I fed the bees today. It was a few weeks since I had done this so I was a little concerned that my last feeding had lasted them through the dreadful cold and wet that we have endured lately. All colonies had survived and seemed to be ready waiting for me. I had lovely cool smoke from the needles of the Mexican pine near our front door and disturbed them as little as possible during the exercise of refilling the trays with the candied honey and sprinkling it with white sugar. The bees came up licking as I did this and you'd swear they know the routine now.
They are away from the house a bit in an area where we seldom venture. The dogs never follow me there, perhaps past experience has made them wiser. There's some thick undergrowth behind the hives and while I was doing the feeding there was a familiar sound coming from the scrub. It was 'old scritchy' the whipbird cackling away like an old grump, a most welcome sound given the harshness of the winter. The whipbirds for several years have come to breed in our garden or closeby, remaining through the spring asthey raise their young, then disappear as the weather heats up in summer. It was heartwarming to notice them for the first time this season, in what is surely a sign of the approaching spring. They have not started the 'cracking' and answering yet but I'm waiting for that now.

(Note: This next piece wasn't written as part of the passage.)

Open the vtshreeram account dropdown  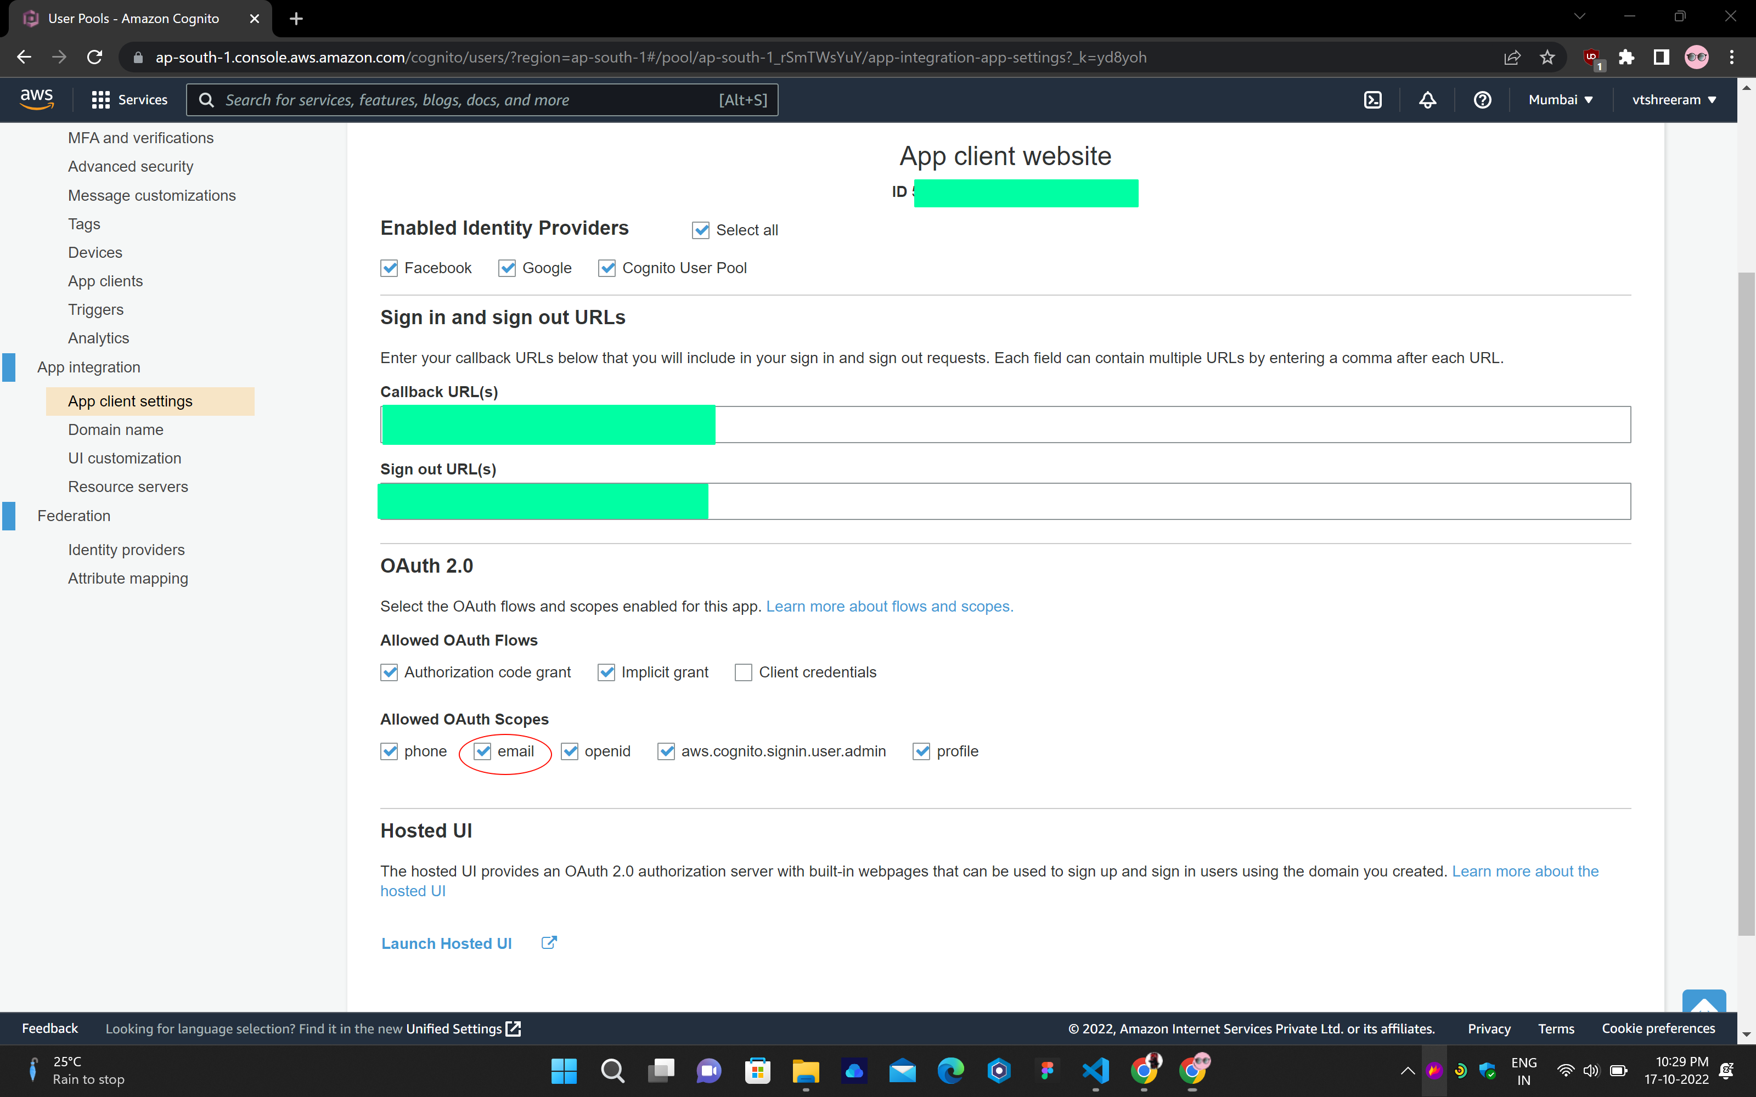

After feeding the bees here I went up to 'Sunset' to feed the hive at Mark and Jane's and as I got out the van two magpies were warbling outrageously in unison in another promise of the nearing spring season.
Not far to go now. Still seven weeks of winter left supposedly but I think spring will be early just as winter came in weeks early. There are terrible heatwaves scorching the U.S. Perhaps we'll cop an extreme summer to follow spring.